= András Riedlmayer =

American historian of Islamic art (1947–2026)

András J. Riedlmayer (1947 – 9 February 2026) was an American art historian and librarian.

== Life and career ==
Riedlmayer was born in Budapest, Hungary, in 1947. His father was an architect at the Hungarian Institute for the Protection of Monuments. His family fled Hungary and were refugees in West Germany before settling in Chicago.

Riedlmayer studied at the University of Chicago and at Princeton University, where he lectured in Ottoman history and Near Eastern Studies. He studied Library Science at Simmons College and studied in Turkey on a Fulbright Scholarship before taking a position at the Harvard University’s Fine Arts Library in 1985, later serving as director of the Documentation Center of the Aga Khan Program for Islamic Architecture. He also served as president of the Ottoman and Turkish Studies Association, a board member of the Islamic Manuscript Association, an executive committee member of the Middle East Librarians Association, and collaborator with Muqarnas.

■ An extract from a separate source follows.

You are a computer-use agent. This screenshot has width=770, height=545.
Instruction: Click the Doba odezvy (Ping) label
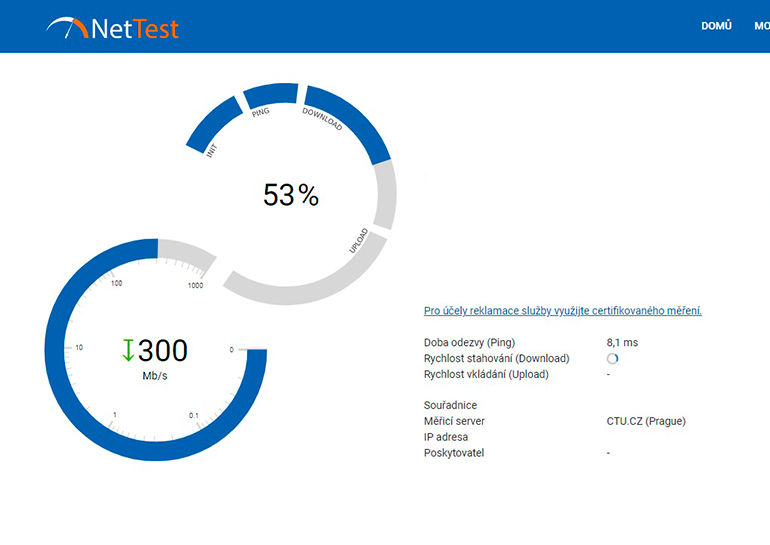[x=469, y=343]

In 1993, following the damage of National and University Library of Bosnia and Herzegovina and destruction of the Oriental Institute in Sarajevo, Riedlmayer convened the Bosnian Manuscript Ingathering Project to preserve records and copies of the destroyed manuscript collection. He was expert witness for the Prosecution on the systematic destruction of cultural heritage in Bosnia and Herzegovina in 1992 and 1996, and destruction of cultural heritage of Kosovo in 1999, at the International Criminal Tribunal for the former Yugoslavia in the trials of Slobodan Milošević, Vojislav Šešelj, and Radovan Karadžić.

In 2003, Riedlmayer organized the Middle East Librarians Association's Committee on Iraqi Libraries to document looting and destruction in US invasion of Iraq and coordinate support for Iraqi librarians. In 2025, he was also documenting destruction of cultural heritage during the Gaza war.

Riedlmayer was interviewed as an expert in Tim Slade's 2016 documentary Destruction of Memory.

Riedlmayer died on 9 February 2026, at the age of 79.